▸ **Problem details**:
Gather every line of the rows below that contains the word "Switch" and copy each of those lines in full.

▸ **Raw records**:

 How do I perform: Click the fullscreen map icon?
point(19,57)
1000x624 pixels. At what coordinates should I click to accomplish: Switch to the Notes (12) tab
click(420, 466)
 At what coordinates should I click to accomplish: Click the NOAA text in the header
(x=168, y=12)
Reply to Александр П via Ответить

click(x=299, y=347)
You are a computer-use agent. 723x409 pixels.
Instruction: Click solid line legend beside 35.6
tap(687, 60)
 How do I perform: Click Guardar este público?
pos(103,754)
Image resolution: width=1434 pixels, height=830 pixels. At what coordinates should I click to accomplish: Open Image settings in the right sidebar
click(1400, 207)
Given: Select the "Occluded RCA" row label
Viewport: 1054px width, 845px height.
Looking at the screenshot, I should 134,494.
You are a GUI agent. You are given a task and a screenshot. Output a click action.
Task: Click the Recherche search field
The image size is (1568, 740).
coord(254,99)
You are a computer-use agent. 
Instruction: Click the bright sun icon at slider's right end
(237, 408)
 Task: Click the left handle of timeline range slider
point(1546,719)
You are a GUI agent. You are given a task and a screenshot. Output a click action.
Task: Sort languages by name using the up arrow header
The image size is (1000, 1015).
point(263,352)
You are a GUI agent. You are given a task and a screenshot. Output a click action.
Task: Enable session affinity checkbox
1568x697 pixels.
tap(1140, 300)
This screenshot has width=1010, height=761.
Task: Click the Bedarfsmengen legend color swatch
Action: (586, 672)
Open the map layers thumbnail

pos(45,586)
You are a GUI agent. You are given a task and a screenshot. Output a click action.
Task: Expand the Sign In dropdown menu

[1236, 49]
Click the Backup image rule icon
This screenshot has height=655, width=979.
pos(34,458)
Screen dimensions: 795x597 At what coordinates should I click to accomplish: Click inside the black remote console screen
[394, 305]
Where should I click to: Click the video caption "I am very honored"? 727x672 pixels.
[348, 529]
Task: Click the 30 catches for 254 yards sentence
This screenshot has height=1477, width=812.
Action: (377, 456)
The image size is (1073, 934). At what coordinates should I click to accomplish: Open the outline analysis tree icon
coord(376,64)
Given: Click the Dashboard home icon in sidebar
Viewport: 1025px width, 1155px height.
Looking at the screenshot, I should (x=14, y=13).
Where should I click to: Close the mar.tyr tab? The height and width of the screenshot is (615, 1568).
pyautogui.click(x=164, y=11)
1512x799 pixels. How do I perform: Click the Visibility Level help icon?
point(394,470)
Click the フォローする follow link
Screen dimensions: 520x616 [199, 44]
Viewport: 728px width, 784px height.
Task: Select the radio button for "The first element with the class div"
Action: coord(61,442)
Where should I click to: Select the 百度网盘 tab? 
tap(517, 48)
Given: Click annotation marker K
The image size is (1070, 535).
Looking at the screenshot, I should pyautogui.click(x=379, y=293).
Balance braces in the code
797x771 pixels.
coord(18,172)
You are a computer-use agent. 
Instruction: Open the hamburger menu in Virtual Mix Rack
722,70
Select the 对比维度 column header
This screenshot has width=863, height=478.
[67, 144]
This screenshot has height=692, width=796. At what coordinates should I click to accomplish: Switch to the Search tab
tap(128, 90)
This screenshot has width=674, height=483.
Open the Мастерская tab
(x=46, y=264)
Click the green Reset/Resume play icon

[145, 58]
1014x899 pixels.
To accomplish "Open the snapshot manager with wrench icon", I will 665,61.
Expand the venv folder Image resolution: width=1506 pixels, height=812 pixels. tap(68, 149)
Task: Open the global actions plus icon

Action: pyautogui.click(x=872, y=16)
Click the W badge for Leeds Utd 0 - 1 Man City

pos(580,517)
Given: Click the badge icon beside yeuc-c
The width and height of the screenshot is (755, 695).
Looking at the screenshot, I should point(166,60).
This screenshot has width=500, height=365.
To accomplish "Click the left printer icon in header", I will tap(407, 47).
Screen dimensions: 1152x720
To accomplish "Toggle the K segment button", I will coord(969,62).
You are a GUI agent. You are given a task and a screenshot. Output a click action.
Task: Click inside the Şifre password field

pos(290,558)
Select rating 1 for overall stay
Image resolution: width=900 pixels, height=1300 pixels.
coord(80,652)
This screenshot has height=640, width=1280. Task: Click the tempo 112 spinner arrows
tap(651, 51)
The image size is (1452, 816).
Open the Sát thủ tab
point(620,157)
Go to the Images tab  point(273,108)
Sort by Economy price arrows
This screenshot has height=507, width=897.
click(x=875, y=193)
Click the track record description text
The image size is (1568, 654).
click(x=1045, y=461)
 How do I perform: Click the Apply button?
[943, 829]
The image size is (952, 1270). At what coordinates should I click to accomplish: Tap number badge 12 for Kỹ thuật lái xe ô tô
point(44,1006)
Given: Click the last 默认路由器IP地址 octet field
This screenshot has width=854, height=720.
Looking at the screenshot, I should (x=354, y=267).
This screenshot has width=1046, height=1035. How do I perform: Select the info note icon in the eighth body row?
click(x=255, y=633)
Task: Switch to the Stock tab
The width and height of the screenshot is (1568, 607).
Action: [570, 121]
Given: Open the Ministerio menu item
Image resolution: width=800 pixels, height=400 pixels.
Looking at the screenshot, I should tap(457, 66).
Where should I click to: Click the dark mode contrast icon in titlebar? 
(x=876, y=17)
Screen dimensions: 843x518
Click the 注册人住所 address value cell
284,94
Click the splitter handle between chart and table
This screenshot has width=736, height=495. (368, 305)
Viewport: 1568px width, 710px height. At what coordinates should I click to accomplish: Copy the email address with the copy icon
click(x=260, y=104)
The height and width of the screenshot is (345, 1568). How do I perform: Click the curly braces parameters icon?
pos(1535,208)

▸ **Exercise answer**:
1000x624 pixels. At what coordinates should I click to accomplish: Switch to the Notes (12) tab
This screenshot has height=692, width=796. At what coordinates should I click to accomplish: Switch to the Search tab
Task: Switch to the Stock tab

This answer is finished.